There are two different messages concerning Iran from Washington: One is that President George W. Bush and Vice President Dick Cheney, of the hawkish camp, are try-ing to convince the world the US going through all means of pressure to avoid a war, and that if war does happen, responsibility for it rests with Iran and all those who are preventing the UNSC from sanctioning military action. The other - coming from the dovish camp which includes Ms Rice, Burns and Defence Secretary Robert Gates - says war must be avoided by all possible means of pressure and that Iran's containment through these means will ultimately force Iran to comply with all UNSC demands and curb its regional ambitions.

It is in the latter context that Burns on Oct. 25 said: "We do not believe that conflict is inevitable. This [Oct. 25] decision [against Quds, the IRGC, etc] today supports the diplomacy, and in no way, shape or form does it anticipate the use of force".

Anthony Cordesman, a senior fellow at the Washington Centre for Strategic and International Studies (CSIS), describes the Oct. 25 US action as "a warning shot across the bow, not that the US is going to invade Iran, but that Iran has pushed the level of escalation, particularly inside Iraq (where the Quds Force is allegedly aiding both Sunni insurgents and Shi'ite militias in their war against US forces), to unacceptable levels. In many ways, this kind of warning is more a demonstration of restraint than a signal that we're going to war".

Still, after 18 months in which the Bush administration has touted the virtues of collective action against Iran by the US and its allies, the new sanctions marked a turn towards unilateralism. The shift represented a tacit acknowledgment that the diplomatic strategy pressed most vigorously by Ms Rice and the other doves has been ineffective, and it prompted fresh criticism on Oct. 25 from Russia, as President Vladimir Putin asked: "Why make the situation worse, bring it to a dead end, threaten sanctions or even military action?".

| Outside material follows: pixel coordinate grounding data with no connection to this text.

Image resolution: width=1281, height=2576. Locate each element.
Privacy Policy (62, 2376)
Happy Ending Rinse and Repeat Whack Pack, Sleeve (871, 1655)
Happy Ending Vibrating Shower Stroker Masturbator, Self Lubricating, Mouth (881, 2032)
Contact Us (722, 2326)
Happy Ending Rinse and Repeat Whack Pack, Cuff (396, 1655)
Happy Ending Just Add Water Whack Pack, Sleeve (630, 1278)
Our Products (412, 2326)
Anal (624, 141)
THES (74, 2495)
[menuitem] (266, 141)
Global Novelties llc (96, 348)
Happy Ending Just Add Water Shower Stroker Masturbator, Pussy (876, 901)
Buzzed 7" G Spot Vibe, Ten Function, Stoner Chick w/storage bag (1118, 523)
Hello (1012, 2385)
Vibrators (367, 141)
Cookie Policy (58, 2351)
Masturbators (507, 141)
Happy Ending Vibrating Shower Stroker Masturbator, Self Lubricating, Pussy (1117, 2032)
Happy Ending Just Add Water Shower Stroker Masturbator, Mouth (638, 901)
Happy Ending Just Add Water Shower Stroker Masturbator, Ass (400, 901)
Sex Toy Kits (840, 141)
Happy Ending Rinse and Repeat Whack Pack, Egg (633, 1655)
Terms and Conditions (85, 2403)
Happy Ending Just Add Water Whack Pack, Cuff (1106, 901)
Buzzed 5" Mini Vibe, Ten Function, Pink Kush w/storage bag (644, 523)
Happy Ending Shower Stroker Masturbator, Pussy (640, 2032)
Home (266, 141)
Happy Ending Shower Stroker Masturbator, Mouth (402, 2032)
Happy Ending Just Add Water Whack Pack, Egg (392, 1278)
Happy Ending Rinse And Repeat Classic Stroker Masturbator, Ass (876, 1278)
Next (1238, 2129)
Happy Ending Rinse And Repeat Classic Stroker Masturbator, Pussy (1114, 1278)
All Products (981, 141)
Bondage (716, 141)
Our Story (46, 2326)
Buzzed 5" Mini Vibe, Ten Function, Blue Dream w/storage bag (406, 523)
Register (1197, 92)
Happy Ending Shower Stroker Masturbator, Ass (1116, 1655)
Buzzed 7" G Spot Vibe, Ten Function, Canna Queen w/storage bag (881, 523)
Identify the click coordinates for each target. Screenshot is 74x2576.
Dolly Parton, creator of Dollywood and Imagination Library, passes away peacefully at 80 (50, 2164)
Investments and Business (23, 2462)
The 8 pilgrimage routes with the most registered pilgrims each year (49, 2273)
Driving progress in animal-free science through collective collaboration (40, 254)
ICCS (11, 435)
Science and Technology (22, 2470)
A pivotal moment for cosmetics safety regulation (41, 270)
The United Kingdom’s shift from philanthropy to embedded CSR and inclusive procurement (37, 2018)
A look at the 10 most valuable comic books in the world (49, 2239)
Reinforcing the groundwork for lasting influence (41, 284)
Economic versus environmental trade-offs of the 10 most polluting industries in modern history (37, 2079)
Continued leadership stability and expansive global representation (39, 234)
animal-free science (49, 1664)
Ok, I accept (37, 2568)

The New York Times on Oct. 26 said: "The Bush administration clearly hopes to enlist allies in its new, more stringent stance - in part because the United States, having maintained its own stiff sanctions against Iran since the Islamic revolution in 1979, does not have much leverage left itself. The administration hopes its influence can turn Iran into a political and economic pariah from which more foreign institutions will shy away".

Rice said: The sanctions will "provide a powerful deterrent to every international bank and company that thinks of doing business with the Iranian government". Yet, the paper said, "[US] officials acknowledged that past attempts to enlist allies in limiting their business ties to Iran have come up short. In each instance, they acknowledged, some other countries have partly offset the sanctions". Burn noted that China, for instance, had increased trade with Iran in the past year. Russian, Indian, European and even Canadian companies continue to do business with many different sectors of the Iranian economy, particularly its all-important petroleum industry.

Rice said US officials would continue to work with their European, Russian and Chinese counterparts to formulate a new set of UNSC sanctions to rein in Tehran's nuclear ambitions. But she also said she would be willing to "meet with my Iranian counterpart anytime, anywhere", as long as Tehran first suspended its nuclear activities, a long-standing US condition for such talks.

The US is not accusing the entire IRGC of being a terrorist organisation, a step advocated by Sen. Hillary Rodham Clinton, Democrat of New York, who voted in favour of such a measure in September and has since come under attack from anti-war members of the Democratic Party. Some conservatives within the administration had also pushed for the broader declaration. But the Oct. 25 announcement is still an ambitious attempt to squeeze the upper echelons of the theocracy, including the Defence Ministry. It marks the first time the US has tried to use the terrorist label and the sanctions associated with it to isolate or punish another state's military.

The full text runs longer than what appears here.